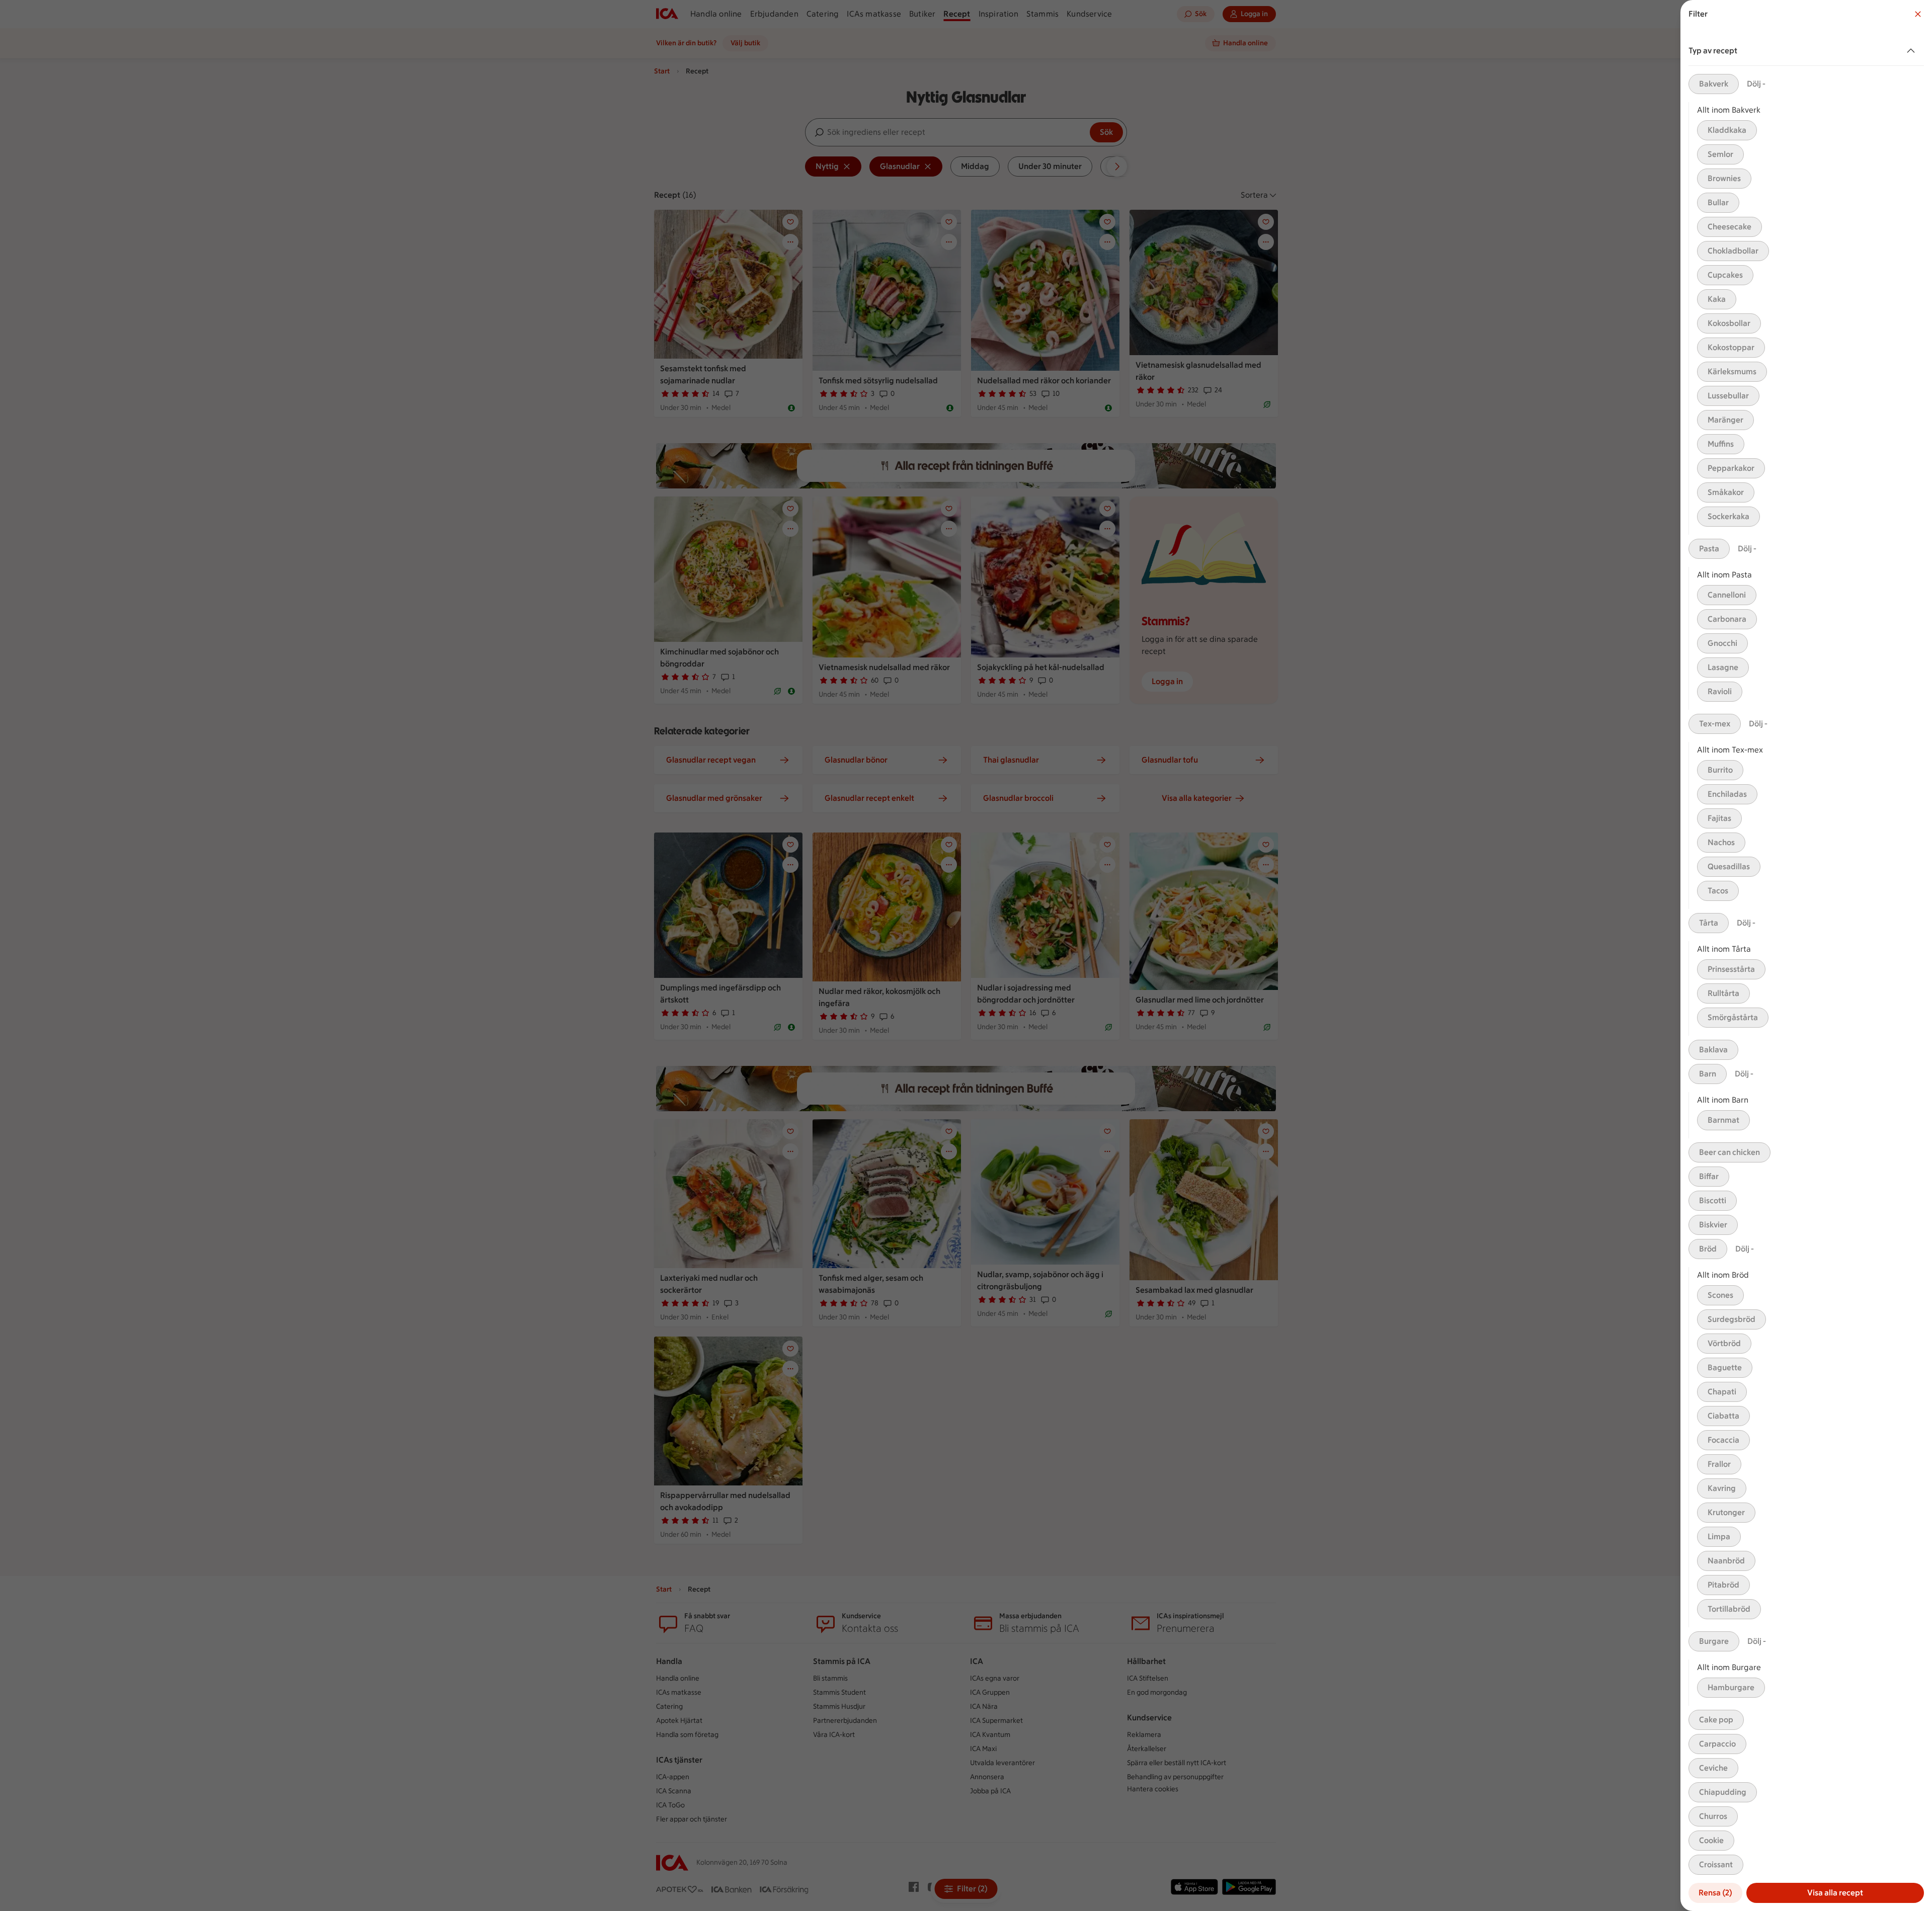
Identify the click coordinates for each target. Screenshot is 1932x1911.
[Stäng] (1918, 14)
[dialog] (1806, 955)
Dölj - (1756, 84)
----
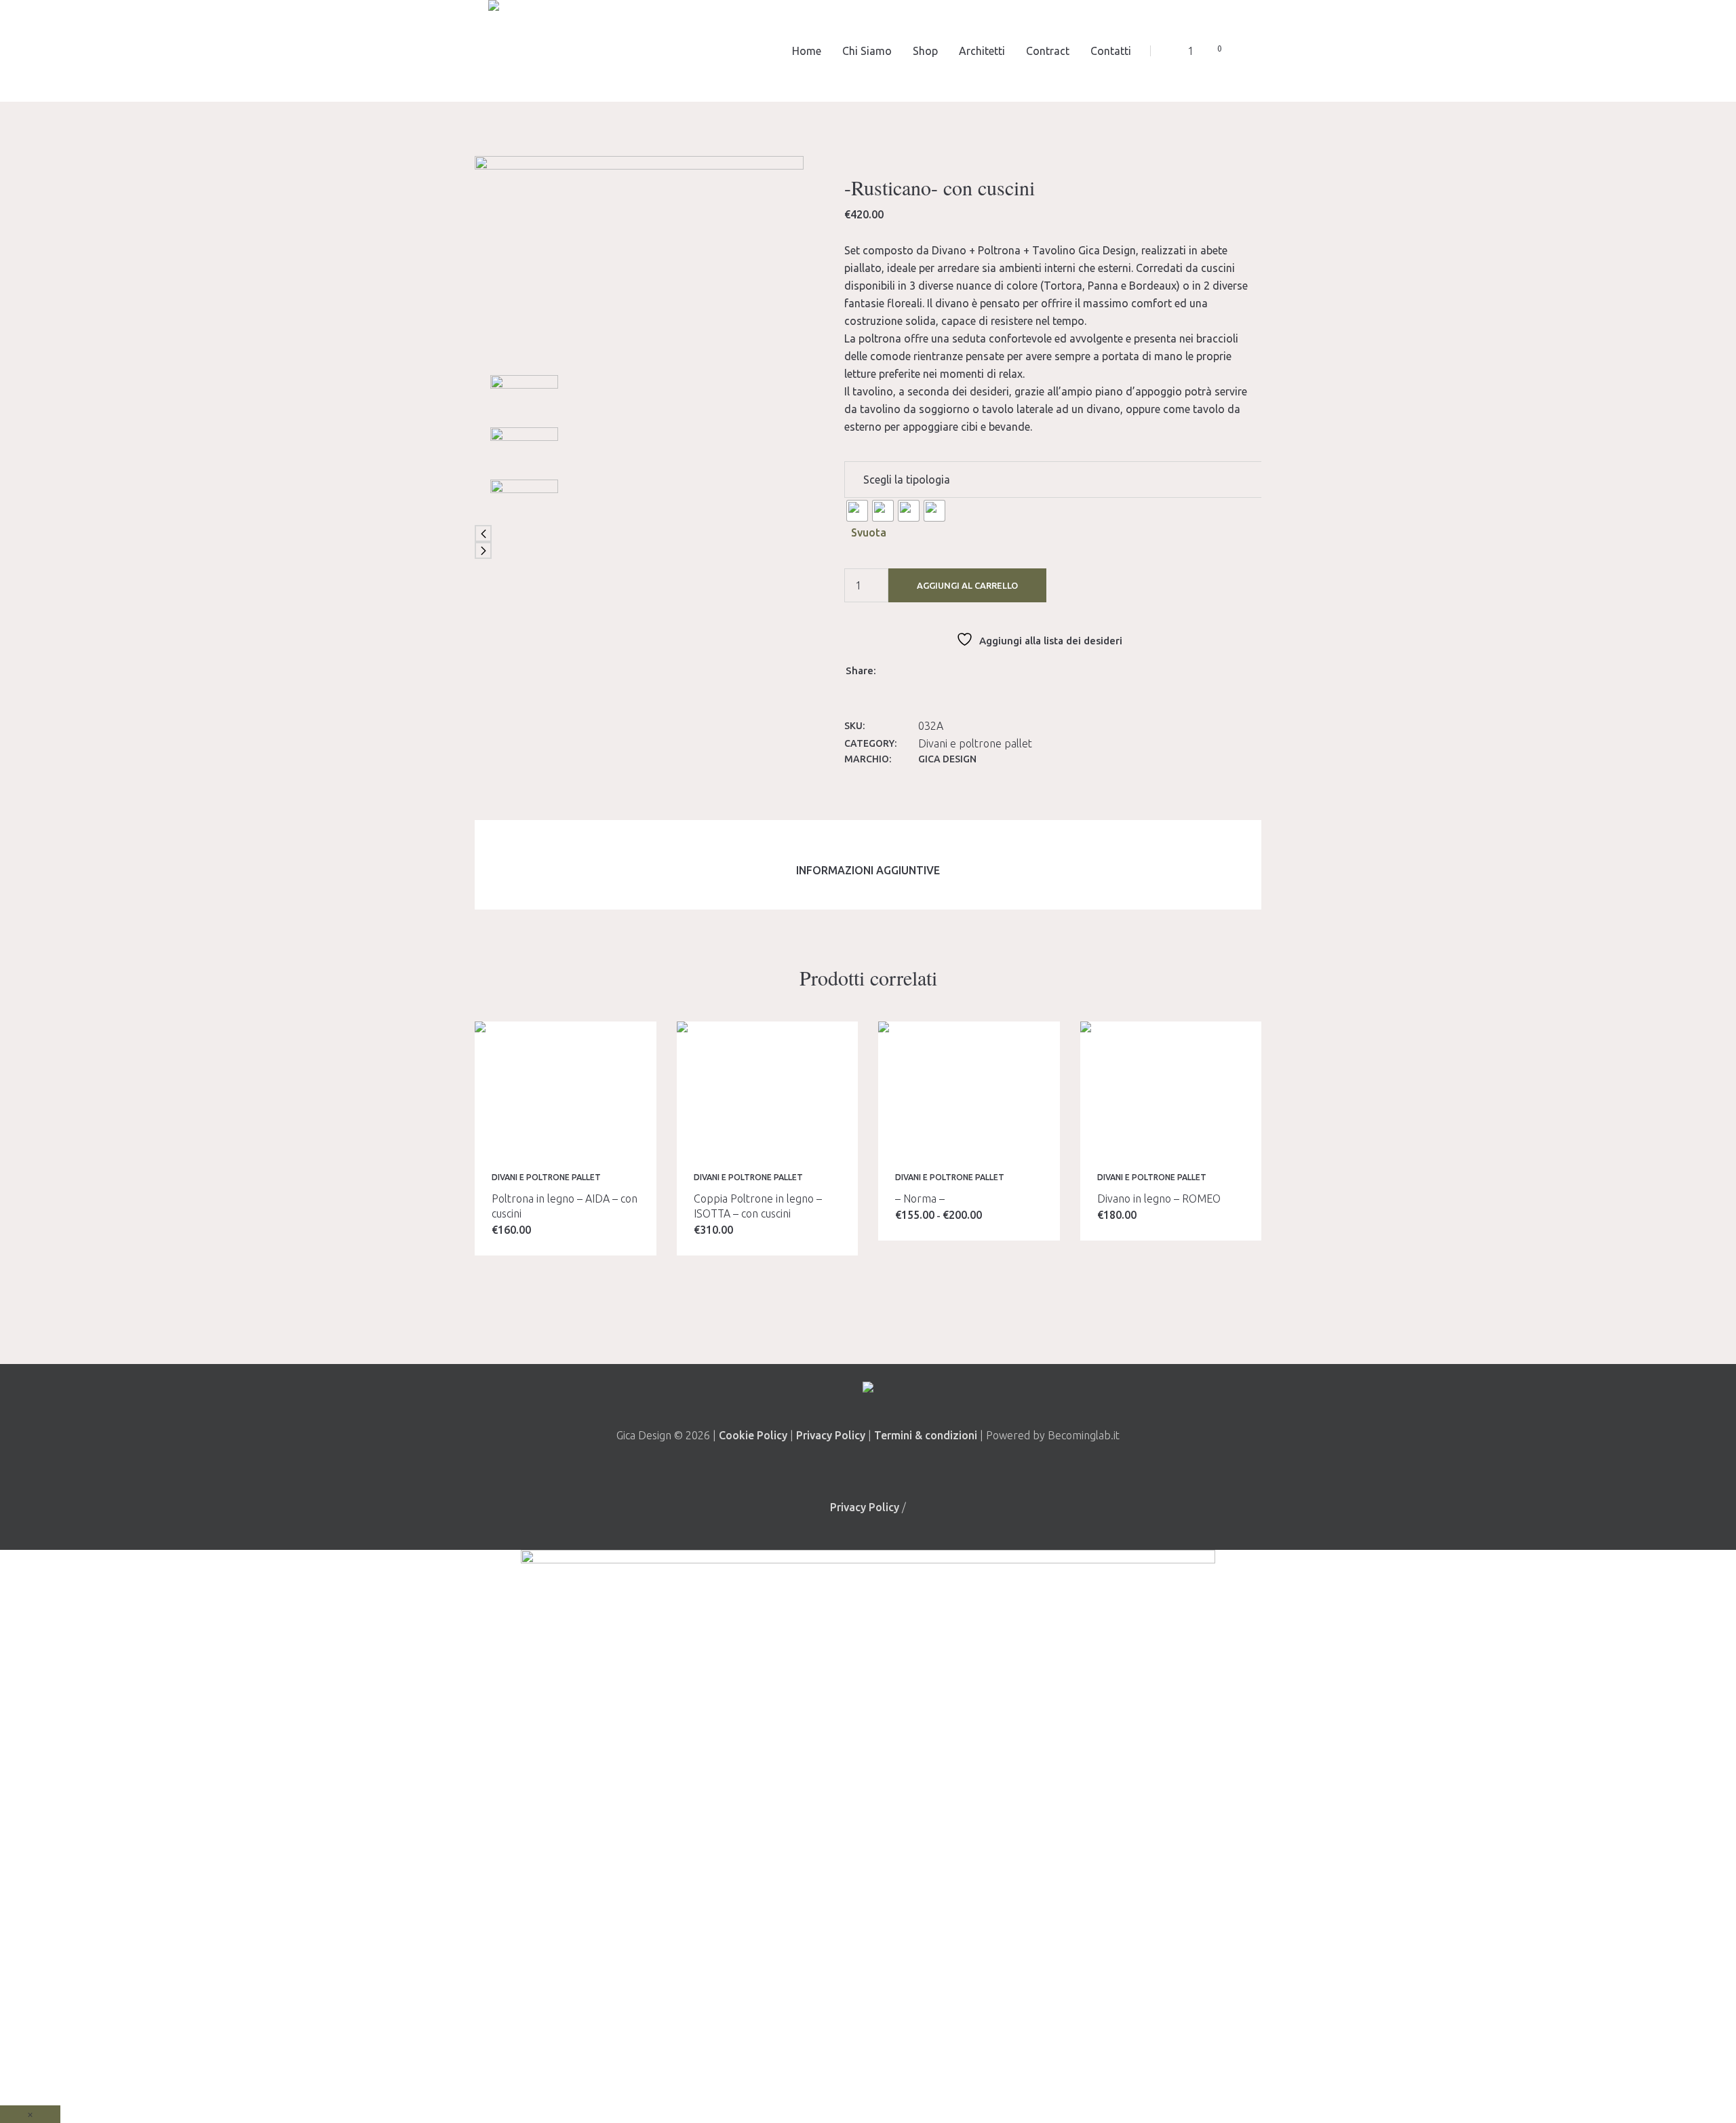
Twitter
----
(DIRECTIONS): The entries above hold a line with "Identify the click" and a later line with "Dölj - (1756, 84)". Write out exactly those lines and all lines between, nothing more.

(SOLUTION TO THIS EXERCISE):
Identify the click coordinates for each target. Screenshot is 1932x1911.
[Stäng] (1918, 14)
[dialog] (1806, 955)
Dölj - (1756, 84)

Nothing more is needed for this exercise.